# The three Moirai, continued

UPDATE:  The problem of connecting two gates, as explained in this post, is equivalent with the oriented Reidemeister move R2c, itself equivalent with R3a, for the untyped lambda calculus crossing macro. Therefore we cannot, in graphic lambda calculus, without the dual of the graphic beta move, at least, solve the problem of gate connections.

_________

In the post “Ancient Turing machines (I): the three Moirai” I explained how Clotho, Atropos and Lachesis may build together a Lisp-like based Turing machine, in terms of the graphic lambda calculus.

Clotho creates new thread by inserting FAN-OUT gates (the move CREA), Atropos cuts the thread (the move GARB) and Lachesis performs graphic beta reduction.
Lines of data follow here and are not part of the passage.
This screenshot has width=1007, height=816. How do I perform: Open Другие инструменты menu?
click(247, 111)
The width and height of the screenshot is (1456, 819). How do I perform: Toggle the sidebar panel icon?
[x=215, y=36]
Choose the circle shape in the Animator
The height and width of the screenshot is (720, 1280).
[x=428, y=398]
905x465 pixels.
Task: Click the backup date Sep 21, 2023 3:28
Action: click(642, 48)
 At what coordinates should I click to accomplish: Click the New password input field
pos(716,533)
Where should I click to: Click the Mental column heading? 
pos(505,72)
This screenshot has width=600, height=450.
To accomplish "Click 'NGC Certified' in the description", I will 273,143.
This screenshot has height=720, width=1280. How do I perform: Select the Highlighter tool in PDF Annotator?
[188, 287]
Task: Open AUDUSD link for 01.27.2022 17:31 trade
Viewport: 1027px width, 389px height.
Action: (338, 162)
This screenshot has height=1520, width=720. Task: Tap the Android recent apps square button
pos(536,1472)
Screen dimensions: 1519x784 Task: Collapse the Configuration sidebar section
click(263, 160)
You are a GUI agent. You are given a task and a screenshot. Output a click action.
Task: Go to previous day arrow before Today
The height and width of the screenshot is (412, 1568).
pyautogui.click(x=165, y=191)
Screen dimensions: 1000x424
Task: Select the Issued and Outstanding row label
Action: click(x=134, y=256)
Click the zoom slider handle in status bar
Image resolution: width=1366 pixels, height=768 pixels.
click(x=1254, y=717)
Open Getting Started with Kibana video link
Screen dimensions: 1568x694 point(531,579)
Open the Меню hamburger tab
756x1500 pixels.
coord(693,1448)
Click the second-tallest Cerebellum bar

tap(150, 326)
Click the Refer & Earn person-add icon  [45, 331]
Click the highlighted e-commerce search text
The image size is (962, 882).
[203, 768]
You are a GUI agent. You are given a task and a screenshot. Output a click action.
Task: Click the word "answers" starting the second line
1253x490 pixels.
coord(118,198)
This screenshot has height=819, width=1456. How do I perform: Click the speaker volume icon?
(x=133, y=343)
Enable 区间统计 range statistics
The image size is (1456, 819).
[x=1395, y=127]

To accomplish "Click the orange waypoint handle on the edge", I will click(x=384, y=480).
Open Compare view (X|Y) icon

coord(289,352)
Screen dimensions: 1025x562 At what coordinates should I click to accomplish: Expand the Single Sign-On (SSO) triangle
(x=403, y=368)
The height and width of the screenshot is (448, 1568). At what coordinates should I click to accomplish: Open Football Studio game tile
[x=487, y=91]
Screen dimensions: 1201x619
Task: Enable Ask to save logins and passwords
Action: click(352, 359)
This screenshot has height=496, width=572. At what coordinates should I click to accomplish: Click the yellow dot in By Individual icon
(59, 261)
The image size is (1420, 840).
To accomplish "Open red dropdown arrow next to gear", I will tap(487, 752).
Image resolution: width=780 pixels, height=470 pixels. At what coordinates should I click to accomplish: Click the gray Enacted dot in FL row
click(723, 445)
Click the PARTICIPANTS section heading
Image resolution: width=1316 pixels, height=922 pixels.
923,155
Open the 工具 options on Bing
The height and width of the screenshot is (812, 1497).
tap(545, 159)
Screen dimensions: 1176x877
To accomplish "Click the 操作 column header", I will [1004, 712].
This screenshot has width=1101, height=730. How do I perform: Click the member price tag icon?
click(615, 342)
Either they have an infinite reservoir of loops, or Lachesis may also use the Reidemeister move R1a. (We discussed about oriented Reidemeister moves in the post “Generating set of Reidemeister moves for graphic lambda crossings”  ; the names of the moves are those from the paper    by Michael Polyak  “Minimal generating sets of Reidemeister moves“, only that I use the letter “R” from “Reidemeister” instead of “$\Omega$” used by Polyak.)

There is something missing, though, namely how to connect gates, once created. I shall explain this further. After that I shall finish with a reminder of the real goal of these posts, essentially mentioned in my comment of the last post.

Recall that the three Moirai know how to create the lambda abstraction gate, the application gate, the FAN-OUT gate and the termination gate, now the question is how they connect two gates, once they have them. In the next figure is given a solution for this.

So, the problem is this: we have two threads, marked 1-2 and 3-4, we want to obtain a thread from 1 to 4. For this we add a loop and Lachesis performs a graphic beta move (alternatively, without adding a loop, Lachesis does a R1a move). Lachesis continues by doing a second graphic beta move, as indicated in the figure. Finally, she performs a number of beta moves  equivalent with the oriented Reidemeister move R2c (see the  mentioned Polyak’s paper for notation). I have not counted how many moves are needed for R2c , but the number can be inferred from the generation of the move R2c from the moves R1a, R1b, R2a, R3a.

Now the construction is finished, let us leave the Moirai to do their job.
Finally, I shall recall my real goal, which I have never forgot. The real goal is to pass from understanding of the power of this lambda calculus sector of graphic lambda calculus to the real deal, called “computing with space”, namely to understand space from a computational perspective, not as a given receptacle, but as a small list of procedures along with some impossible to verify assertions (like that we may rescale indefinitely space), see “emergent algebras”, which can always be eliminated a posteriori, by a kind of finitization procedure.